Zwar stimmten die 17 Euro-Länder am Dienstag einem zweiten Hilfspaket im Umfang von 130 Milliarden Euro zu, allerdings ist damit auch ein Schuldenschnitt für private Investoren von 107 Milliarden Euro verbunden. Beide Einigungen waren notwendig, damit Griechenland nicht im März bankrottgeht. Im Gegenzug für die Zusage frischer Gelder verpflichtete sich Athen zu weiteren Reform- und Sparmaßnahmen. Bereits im Juni warnte Fitch, dass ein Schuldenschnitt als teilweiser Zahlungsausfall gewertet werde.
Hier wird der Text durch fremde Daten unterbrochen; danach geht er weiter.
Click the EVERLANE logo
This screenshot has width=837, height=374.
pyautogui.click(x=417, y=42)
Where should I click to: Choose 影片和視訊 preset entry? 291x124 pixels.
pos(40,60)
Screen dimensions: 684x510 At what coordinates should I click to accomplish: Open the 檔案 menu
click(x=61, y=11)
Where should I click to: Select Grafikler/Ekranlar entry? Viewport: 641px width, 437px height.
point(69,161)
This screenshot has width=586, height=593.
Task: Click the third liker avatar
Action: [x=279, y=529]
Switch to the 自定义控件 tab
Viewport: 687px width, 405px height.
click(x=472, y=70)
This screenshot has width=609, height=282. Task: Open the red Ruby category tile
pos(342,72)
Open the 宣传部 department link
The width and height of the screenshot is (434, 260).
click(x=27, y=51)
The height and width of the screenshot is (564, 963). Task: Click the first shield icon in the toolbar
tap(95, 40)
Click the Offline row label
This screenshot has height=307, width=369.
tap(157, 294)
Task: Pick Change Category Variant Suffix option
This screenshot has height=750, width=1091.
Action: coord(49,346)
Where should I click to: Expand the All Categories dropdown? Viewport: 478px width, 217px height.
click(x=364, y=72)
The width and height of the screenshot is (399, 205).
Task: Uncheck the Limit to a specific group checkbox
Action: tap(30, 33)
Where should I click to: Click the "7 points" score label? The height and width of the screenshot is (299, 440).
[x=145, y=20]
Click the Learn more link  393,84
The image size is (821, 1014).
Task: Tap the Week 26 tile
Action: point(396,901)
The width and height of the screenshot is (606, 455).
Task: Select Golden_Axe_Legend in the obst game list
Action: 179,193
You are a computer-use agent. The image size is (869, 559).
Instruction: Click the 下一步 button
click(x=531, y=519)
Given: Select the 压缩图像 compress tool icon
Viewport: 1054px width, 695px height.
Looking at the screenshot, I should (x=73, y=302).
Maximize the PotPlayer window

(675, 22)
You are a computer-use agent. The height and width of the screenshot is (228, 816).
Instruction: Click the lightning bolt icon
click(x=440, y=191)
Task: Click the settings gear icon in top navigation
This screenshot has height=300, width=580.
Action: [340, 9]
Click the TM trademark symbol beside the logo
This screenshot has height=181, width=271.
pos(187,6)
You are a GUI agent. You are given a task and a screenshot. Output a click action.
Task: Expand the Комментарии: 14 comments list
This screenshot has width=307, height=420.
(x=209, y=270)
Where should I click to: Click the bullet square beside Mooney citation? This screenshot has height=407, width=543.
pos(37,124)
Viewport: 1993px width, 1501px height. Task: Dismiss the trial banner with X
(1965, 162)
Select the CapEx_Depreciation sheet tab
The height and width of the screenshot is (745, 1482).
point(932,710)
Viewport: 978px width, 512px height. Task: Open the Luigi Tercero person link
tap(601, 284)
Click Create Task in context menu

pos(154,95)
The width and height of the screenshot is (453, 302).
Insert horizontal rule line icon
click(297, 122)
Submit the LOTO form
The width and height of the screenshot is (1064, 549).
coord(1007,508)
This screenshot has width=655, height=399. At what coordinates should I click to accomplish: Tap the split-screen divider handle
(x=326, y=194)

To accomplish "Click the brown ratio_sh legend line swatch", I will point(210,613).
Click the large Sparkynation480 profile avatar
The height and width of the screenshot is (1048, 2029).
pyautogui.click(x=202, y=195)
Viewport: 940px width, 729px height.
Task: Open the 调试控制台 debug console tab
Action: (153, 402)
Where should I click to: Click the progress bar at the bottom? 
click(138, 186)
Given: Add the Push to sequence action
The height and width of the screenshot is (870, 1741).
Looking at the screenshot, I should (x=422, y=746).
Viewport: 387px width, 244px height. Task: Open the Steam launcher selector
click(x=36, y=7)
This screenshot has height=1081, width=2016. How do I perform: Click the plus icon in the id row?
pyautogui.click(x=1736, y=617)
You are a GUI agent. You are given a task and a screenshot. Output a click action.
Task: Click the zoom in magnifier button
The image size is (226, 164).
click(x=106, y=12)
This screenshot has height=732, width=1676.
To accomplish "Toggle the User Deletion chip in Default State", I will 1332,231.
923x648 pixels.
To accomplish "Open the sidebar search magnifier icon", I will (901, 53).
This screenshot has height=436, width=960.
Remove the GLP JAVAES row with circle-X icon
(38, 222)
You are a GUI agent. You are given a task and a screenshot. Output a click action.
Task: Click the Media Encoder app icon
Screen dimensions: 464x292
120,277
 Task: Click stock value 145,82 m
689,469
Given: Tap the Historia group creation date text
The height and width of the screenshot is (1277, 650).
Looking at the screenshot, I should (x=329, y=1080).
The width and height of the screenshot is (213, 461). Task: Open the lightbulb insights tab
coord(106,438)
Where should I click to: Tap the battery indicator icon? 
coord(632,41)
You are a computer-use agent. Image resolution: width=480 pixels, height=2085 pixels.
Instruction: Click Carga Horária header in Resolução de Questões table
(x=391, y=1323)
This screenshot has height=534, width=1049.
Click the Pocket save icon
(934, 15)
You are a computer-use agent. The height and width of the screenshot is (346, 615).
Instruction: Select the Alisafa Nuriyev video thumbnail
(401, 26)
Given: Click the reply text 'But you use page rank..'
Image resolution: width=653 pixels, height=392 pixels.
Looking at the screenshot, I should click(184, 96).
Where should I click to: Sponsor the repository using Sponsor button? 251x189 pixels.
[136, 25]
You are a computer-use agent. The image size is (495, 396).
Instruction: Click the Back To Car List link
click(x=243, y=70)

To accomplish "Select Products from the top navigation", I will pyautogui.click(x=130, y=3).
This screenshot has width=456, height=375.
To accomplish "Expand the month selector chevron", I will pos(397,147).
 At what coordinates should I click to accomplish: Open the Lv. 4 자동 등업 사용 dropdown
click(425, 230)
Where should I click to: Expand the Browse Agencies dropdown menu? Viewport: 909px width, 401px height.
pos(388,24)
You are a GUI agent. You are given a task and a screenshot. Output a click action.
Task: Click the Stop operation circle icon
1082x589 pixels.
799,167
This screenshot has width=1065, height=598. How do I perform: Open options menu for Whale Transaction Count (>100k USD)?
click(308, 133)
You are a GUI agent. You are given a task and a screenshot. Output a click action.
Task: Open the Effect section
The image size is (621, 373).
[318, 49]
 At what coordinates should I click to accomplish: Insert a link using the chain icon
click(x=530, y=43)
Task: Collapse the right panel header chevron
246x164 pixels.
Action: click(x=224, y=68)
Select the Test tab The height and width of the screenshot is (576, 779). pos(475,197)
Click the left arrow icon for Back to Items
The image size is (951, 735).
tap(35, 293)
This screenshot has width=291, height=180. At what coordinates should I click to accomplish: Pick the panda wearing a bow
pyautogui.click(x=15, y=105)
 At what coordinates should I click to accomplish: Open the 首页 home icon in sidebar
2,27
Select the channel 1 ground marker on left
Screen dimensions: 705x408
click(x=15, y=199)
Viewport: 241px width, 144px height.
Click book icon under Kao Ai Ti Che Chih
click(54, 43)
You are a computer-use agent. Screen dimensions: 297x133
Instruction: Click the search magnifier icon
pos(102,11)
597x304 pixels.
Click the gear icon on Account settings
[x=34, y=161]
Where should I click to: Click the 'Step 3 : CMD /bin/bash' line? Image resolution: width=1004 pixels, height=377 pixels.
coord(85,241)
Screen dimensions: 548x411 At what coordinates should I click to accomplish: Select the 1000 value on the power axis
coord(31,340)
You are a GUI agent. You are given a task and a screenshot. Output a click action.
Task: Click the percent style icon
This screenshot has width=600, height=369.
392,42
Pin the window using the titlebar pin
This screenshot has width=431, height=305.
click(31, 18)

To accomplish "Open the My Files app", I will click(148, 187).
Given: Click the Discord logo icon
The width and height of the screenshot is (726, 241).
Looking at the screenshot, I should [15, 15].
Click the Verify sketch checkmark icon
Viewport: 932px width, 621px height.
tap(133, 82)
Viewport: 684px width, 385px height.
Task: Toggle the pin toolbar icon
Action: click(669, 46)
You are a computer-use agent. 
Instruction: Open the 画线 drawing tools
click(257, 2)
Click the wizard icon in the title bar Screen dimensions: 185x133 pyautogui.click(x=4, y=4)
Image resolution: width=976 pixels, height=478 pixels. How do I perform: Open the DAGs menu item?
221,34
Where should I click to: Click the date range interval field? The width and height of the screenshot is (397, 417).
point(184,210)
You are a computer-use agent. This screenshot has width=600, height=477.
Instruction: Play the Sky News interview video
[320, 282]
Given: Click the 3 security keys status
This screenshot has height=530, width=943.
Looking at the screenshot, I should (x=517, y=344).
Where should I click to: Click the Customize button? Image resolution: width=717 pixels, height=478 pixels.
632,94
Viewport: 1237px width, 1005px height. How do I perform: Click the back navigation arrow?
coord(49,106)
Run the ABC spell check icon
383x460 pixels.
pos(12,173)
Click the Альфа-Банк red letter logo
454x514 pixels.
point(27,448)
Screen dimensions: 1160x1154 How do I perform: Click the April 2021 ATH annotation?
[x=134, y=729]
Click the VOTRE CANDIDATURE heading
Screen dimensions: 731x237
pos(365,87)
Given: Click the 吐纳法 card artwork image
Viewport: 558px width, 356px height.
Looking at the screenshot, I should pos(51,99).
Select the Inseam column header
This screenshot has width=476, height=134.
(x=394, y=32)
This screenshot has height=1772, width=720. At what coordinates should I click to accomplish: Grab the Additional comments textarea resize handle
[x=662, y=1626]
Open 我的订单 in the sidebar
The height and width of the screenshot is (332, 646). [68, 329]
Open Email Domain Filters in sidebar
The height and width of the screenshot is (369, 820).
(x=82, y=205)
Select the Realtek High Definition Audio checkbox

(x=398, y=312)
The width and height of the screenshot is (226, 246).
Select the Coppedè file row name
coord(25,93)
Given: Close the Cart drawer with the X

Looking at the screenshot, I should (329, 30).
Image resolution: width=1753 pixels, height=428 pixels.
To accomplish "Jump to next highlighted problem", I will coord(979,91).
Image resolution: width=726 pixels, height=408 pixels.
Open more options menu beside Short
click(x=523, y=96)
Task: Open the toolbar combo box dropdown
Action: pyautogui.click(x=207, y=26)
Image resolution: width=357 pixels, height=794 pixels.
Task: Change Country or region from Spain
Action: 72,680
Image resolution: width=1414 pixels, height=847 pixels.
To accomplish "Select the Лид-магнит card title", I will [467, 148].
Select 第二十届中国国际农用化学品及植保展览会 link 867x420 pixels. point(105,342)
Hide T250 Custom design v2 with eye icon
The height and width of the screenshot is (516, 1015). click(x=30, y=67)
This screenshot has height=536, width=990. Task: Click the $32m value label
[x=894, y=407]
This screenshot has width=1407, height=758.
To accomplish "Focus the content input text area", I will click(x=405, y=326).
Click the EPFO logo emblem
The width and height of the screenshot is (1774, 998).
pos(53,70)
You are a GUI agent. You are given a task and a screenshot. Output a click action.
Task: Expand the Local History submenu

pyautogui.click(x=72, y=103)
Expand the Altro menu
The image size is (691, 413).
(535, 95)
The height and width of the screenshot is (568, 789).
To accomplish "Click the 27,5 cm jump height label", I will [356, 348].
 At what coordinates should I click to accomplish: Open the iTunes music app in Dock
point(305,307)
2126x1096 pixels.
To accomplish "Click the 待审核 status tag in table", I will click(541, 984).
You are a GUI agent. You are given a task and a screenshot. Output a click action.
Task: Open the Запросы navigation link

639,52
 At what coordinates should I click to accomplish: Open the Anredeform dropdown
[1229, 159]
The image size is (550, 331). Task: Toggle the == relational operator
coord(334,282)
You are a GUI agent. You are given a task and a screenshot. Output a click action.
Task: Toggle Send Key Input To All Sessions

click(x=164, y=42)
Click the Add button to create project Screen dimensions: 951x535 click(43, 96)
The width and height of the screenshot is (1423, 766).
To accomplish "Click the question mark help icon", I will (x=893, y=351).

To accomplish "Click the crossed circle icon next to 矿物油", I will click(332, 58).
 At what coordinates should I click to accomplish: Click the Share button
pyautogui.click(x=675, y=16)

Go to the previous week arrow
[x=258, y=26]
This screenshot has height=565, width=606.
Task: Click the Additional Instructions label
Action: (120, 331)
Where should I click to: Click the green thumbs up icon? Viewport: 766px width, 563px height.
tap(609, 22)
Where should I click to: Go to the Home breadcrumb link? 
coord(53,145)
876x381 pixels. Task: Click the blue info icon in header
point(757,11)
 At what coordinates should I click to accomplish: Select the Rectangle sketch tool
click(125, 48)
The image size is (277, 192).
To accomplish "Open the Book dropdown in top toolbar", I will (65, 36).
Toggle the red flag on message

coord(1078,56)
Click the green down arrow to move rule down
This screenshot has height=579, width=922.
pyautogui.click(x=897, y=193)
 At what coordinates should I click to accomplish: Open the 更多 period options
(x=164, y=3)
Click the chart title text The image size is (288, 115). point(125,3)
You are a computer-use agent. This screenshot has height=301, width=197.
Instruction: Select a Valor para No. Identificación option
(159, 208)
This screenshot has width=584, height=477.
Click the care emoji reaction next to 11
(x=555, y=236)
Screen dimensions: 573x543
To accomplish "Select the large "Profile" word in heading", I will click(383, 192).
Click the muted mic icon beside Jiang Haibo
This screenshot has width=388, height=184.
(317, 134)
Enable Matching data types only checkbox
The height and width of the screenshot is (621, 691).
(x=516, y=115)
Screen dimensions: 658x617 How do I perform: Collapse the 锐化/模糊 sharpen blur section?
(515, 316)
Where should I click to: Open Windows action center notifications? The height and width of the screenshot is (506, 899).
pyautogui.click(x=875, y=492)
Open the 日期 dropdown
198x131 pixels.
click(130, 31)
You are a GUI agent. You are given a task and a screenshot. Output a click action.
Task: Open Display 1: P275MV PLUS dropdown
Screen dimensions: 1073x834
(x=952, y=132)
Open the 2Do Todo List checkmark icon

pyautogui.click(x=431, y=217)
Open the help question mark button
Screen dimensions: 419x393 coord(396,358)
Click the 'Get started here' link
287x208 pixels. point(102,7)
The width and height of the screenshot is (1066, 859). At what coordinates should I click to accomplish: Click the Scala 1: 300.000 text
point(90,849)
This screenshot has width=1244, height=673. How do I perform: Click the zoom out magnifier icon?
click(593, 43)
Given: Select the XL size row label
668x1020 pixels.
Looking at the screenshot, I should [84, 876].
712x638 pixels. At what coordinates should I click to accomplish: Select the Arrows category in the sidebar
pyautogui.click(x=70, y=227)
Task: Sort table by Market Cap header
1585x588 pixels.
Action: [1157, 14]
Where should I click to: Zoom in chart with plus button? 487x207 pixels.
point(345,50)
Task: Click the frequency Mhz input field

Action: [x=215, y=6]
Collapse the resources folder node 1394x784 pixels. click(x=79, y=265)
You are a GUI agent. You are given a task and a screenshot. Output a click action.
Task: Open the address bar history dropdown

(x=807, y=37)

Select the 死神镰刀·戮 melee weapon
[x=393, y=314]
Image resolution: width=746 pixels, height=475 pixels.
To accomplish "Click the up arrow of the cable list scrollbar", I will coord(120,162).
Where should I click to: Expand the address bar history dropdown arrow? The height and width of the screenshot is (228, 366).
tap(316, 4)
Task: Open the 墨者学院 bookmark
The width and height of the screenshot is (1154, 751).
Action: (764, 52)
Die griechische Regierung spielte diese Ankündigung herunter, es handele sich dabei nur um einen formalen Schritt, denn eine ungeordnete Insolvenz und ein Austritt aus der Eurozone werde durch die Vereinbarungen verhindert.
Die zuständigen Ausschüsse im griechischen Parlament sollten am Mittwoch über den Gesetzentwurf zur Beteiligung der privaten Investoren beraten, bevor voraussichtlich am Donnerstag das Plenum darüber abstimmt. Wohl Anfang der kommenden Woche wird das Parlament dann über die Kürzungen von 3,2 Milliarden Euro in diesem Jahr abstimmen.
Fast eine Milliarde Euro soll bei den Renten eingespart werden. Aus dem Haushalt für Gesundheit und Bildung sollen 170 Millionen Euro gestrichen werden. Außerdem sollen Subventionen für das staatliche Gesundheitssystem im Umfang von 500 Millionen Euro wegfallen. Die Streitkräfte sollen mit 400 Millionen Euro weniger auskommen - drei Viertel davon durch den Verzicht auf Neuanschaffungen.
Mit dem neuen Haushalt für 2012 wird auch das Defizitziel auf 6,7 Prozent des Bruttoinlandsprodukts angepasst - deutlich mehr als die bislang erwarteten 5,4 Prozent. Damit einhergehend löst sich auch die Aussicht auf einen Primärüberschuss in Luft auf. Ursprünglich wollte die Regierung in diesem Jahr vor dem Schuldendienst schwarze Zahlen schreiben.
Für Mittwochnachmittag (Ortszeit) riefen griechische Gewerkschaften zu zwei Demonstrationen vor dem Parlament auf. Die Kommunisten wollten mit einem Marsch demonstrieren, während andere Veranstalter einen Motorrad-Korso planten. Bei vergangenen Protesten kam es auch zu gewalttätigen Ausschreitungen.